• [Given exercise 1]
Answer these questions about the thread on replacing a column with a PySpark UDF, marking each answer with its letter:
(a) Which Python and Spark versions does the original post specify?
(b) What AttributeError does the original post report?
(c) What application name is passed to the Spark session in the example code?

• [Text block]
* BEGIN *
PySPARK UDF on withColumn to replace column

This UDF is written to replace a column's value with a variable. Python 2.7; Spark 2.2.0
import pyspark.sql.functions as func
def updateCol(col, st):
return func.expr(col).replace(func.expr(col), func.expr(st))
updateColUDF = func.udf(updateCol, StringType())
Variable L_1 to L_3 have updated columns for each row .
This is how I am calling it:
updatedDF = orig_df.withColumn("L1", updateColUDF("L1", func.format_string(L_1))). \
withColumn("L2", updateColUDF("L2", func.format_string(L_2))). \
withColumn("L3", updateColUDF("L3",
withColumn("NAME", func.format_string(name)). \
withColumn("AGE", func.format_string(age)). \
select("id", "ts", "L1", "L2", "L3",
"NAME", "AGE")
The error is:
return Column(sc._jvm.functions.expr(str))
AttributeError: 'NoneType' object has no attribute '_jvm'
Tried to create a sample dataframe and then make use of the lit function in the PySpark.
Seems to work fine, this is using the Databricks notebook
The error is because you are using pyspark functions inside a udf. It would also be very helpful to know the content of your L1, L2.. variables.
However, if I am understanding what you want to do correctly, you don't need a udf. I am assuming L1, L2 etc are constants, right? If not let me know to adjust the code accordingly. Here's an example:
from pyspark import SparkConf
from pyspark.sql import SparkSession, functions as F
conf = SparkConf()
spark_session = SparkSession.builder \
.config(conf=conf) \
.appName('test') \
.getOrCreate()
data = [{'L1': "test", 'L2': "data"}, {'L1': "other test", 'L2': "other data"}]
df = spark_session.createDataFrame(data)
df.show()
# +----------+----------+
# | L1| L2|
# +----------+----------+
# | test| data|
# |other test|other data|
# +----------+----------+
L1 = 'some other data'
updatedDF = df.withColumn(
"L1",
F.lit(L1)
)
updatedDF.show()
# +---------------+----------+
# | L1| L2|
# +---------------+----------+
# |some other data| data|
# |some other data|other data|
# +---------------+----------+
# or if you need to replace the value in a more complex way
pattern = '\w+'
updatedDF = updatedDF.withColumn(
"L1",
F.regexp_replace(F.col("L1"), pattern, "testing replace")
)
updatedDF.show()
* END *
• [Task material]
* BEGIN *
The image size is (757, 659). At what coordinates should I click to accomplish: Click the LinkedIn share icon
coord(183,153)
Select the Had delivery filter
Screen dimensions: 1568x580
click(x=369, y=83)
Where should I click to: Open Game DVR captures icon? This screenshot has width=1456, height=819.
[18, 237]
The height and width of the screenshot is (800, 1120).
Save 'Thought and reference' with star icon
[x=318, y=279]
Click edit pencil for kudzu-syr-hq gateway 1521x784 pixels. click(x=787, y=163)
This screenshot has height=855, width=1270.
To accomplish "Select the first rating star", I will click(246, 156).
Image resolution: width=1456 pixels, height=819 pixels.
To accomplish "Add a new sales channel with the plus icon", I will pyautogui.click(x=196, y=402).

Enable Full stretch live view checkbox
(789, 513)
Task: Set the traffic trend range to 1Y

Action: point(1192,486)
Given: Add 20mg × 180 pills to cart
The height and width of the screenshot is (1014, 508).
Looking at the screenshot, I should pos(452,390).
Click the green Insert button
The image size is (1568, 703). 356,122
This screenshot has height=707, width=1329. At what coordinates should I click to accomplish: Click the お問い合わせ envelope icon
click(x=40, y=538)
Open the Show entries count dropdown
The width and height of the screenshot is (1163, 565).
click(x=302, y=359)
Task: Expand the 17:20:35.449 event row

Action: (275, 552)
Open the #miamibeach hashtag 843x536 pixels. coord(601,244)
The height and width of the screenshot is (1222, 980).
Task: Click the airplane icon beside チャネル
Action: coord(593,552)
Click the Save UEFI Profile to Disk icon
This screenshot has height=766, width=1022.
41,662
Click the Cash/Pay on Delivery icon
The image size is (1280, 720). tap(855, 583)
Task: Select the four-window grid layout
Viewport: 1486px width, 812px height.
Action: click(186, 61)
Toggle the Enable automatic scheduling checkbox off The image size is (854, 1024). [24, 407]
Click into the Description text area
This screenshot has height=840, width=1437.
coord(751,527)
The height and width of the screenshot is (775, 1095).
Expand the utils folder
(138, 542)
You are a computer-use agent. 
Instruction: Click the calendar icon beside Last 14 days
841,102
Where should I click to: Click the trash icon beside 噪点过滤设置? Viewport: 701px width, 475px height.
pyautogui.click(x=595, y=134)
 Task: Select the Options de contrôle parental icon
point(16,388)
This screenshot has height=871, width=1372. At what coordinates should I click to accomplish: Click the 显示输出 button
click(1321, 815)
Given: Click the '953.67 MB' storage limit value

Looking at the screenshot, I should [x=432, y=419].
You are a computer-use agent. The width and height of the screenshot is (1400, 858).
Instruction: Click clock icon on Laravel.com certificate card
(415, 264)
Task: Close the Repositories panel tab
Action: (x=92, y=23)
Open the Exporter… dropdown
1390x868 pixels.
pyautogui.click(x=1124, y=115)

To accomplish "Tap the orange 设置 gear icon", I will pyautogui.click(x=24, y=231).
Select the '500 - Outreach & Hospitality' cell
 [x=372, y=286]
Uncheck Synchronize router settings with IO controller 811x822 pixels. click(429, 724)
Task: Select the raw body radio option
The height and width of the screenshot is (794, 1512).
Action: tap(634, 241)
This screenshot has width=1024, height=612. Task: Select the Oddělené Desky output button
* END *
• [Given exercise 2]
Reproduce the records from their first line through the line containing "Action: (275, 552)", both ends included, with "Insert" swapped for "Add" and all else unchanged. Give only those lines.

• [Correct response 1]
(a) Python 2.7 and Spark 2.2.0.
(b) AttributeError: 'NoneType' object has no attribute '_jvm'
(c) 'test'

• [Correct response 2]
The image size is (757, 659). At what coordinates should I click to accomplish: Click the LinkedIn share icon
coord(183,153)
Select the Had delivery filter
Screen dimensions: 1568x580
click(x=369, y=83)
Where should I click to: Open Game DVR captures icon? This screenshot has width=1456, height=819.
[18, 237]
The height and width of the screenshot is (800, 1120).
Save 'Thought and reference' with star icon
[x=318, y=279]
Click edit pencil for kudzu-syr-hq gateway 1521x784 pixels. click(x=787, y=163)
This screenshot has height=855, width=1270.
To accomplish "Select the first rating star", I will click(246, 156).
Image resolution: width=1456 pixels, height=819 pixels.
To accomplish "Add a new sales channel with the plus icon", I will pyautogui.click(x=196, y=402).

Enable Full stretch live view checkbox
(789, 513)
Task: Set the traffic trend range to 1Y

Action: point(1192,486)
Given: Add 20mg × 180 pills to cart
The height and width of the screenshot is (1014, 508).
Looking at the screenshot, I should pos(452,390).
Click the green Add button
The image size is (1568, 703). 356,122
This screenshot has height=707, width=1329. At what coordinates should I click to accomplish: Click the お問い合わせ envelope icon
click(x=40, y=538)
Open the Show entries count dropdown
The width and height of the screenshot is (1163, 565).
click(x=302, y=359)
Task: Expand the 17:20:35.449 event row

Action: (275, 552)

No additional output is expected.